> [WHAT YOU WILL DO]:
**a.** In the article on lithium and the Rockwood purchase, translate this sentence into Spanish: "Lithium will remain a fast-growing product even without widespread demand for electric automobiles, Kissam said."
**b.** Write the next few sentences of the article on Albemarle's purchase of Rockwood, starting after its final paragraph.
GIVEN TEXT Start Marker
Tesla Motors Inc. the electric vehicle maker led by billionaire Elon Musk, plans a battery “gigafactory” that may consume as much as 17 percent of current lithium output, Goldman Sachs Group Inc. said in February. The $5 billion plant will double global production of lithium-ion batteries using raw materials sourced in North America, according to Tesla.
Lithium will remain a fast-growing product even without widespread demand for electric automobiles, Kissam said.
“The growth of this business isn’t dependent on an exponential growth in electric vehicles,” Kissam said in a phone interview today.
Most of Rockwood’s $479 million of lithium sales last year were to pharmaceutical and agriculture customers, followed by chemical and plastics makers. While sales to battery makers are growing rapidly, they account for only 12 percent of the company’s lithium revenue.
Fully electric vehicles contain 44 pounds of lithium carbonate in their battery packs, compared with just one ounce in a notebook computer, Rockwood said in a March presentation. Rapid adoption of electric vehicles could double lithium sales for batteries between 2013 and 2017, then double them again by the end of the decade, according to the presentation.
Rockwood produces lithium by evaporating brine from salt ponds in Chile and Nevada, the only U.S. source of the metal. It’s December agreement to buy a 49 percent stake in Talison Lithium Ltd. gives it access to a lithium rock mine in Western Australia.
The purchase of Rockwood should hasten Albemarle’s effort to start up a second U.S. source of lithium, Kissam said. Albemarle has been working since 2011 on cost effective ways to extract as much as 20,000 tons of lithium a year from its bromine salt ponds in Magnolia, Arkansas.
“To have the world’s leader working with your team certainly will expedite that process,” Kissam said in the interview.
Rockwood, under former CEO Seifi Ghasemi, sold assets that make titanium-dioxide pigment, clay-based additives and ceramics to focus the company on lithium as well as surface treatments used to clean metal and prevent corrosion. Ghasemi stepped down last month to lead Air Products & Chemicals Inc.
“As we watched them continue to divest those businesses and become a pure-play lithium and surface-treatment company, it became increasingly interesting,” Kissam said in the interview. “The talks heated up over the last month or so.”
The deal is the latest example of consolidation in the highly concentrated lithium industry. It outpaces Chengdu Tianqi Industry Group Co.’s C$673 million ($626 million) purchase last year of Australia’s Talison, owner of the world’s largest open-pit lithium mine.
GIVEN TEXT End Marker
THE DATA Start Marker
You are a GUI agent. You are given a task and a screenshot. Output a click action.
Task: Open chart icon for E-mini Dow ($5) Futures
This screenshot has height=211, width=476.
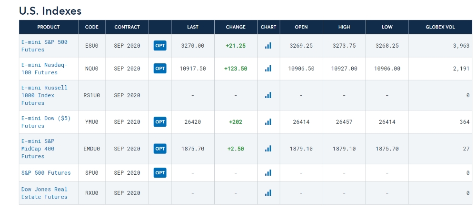[x=268, y=122]
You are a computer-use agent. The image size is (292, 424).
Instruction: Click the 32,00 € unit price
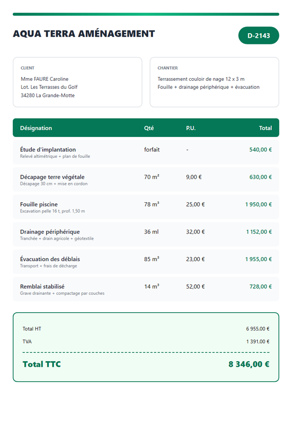pyautogui.click(x=195, y=232)
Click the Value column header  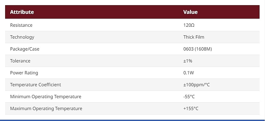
THE DATA End Marker
> [SET OF ANSWERS]:
**a.** El litio seguirá siendo un producto de rápido crecimiento incluso sin una demanda generalizada de automóviles eléctricos, dijo Kissam.

**b.**
After Chengdu Tianqi outbid Rockwood to buy Talison, it agreed to sell a stake in the mine to Rockwood.
Talison, Rockwood, Philadelphia-based FMC Corp. and SQM control about 90 percent of worldwide lithium production, according to Jefferies & Co.
Albemarle agreed to pay $50.65 in cash and 0.4803 of a share for each Rockwood share. That values Rockwood at $85.53 a share, or 13 percent more than yesterday’s closing price, the companies said in a statement.
Bank of America Corp. is providing financing for the cash portion of the deal, which is expected to close in the first quarter of 2015.
Albemarle investors will own 70 percent of the combined company and Rockwood holders the rest. Albemarle’s Kissam will be CEO.
The deal isn’t contingent on the completion of Huntsman Corp.’s planned acquisition of Rockwood’s titanium-dioxide business, Kissam told analysts on a conference call.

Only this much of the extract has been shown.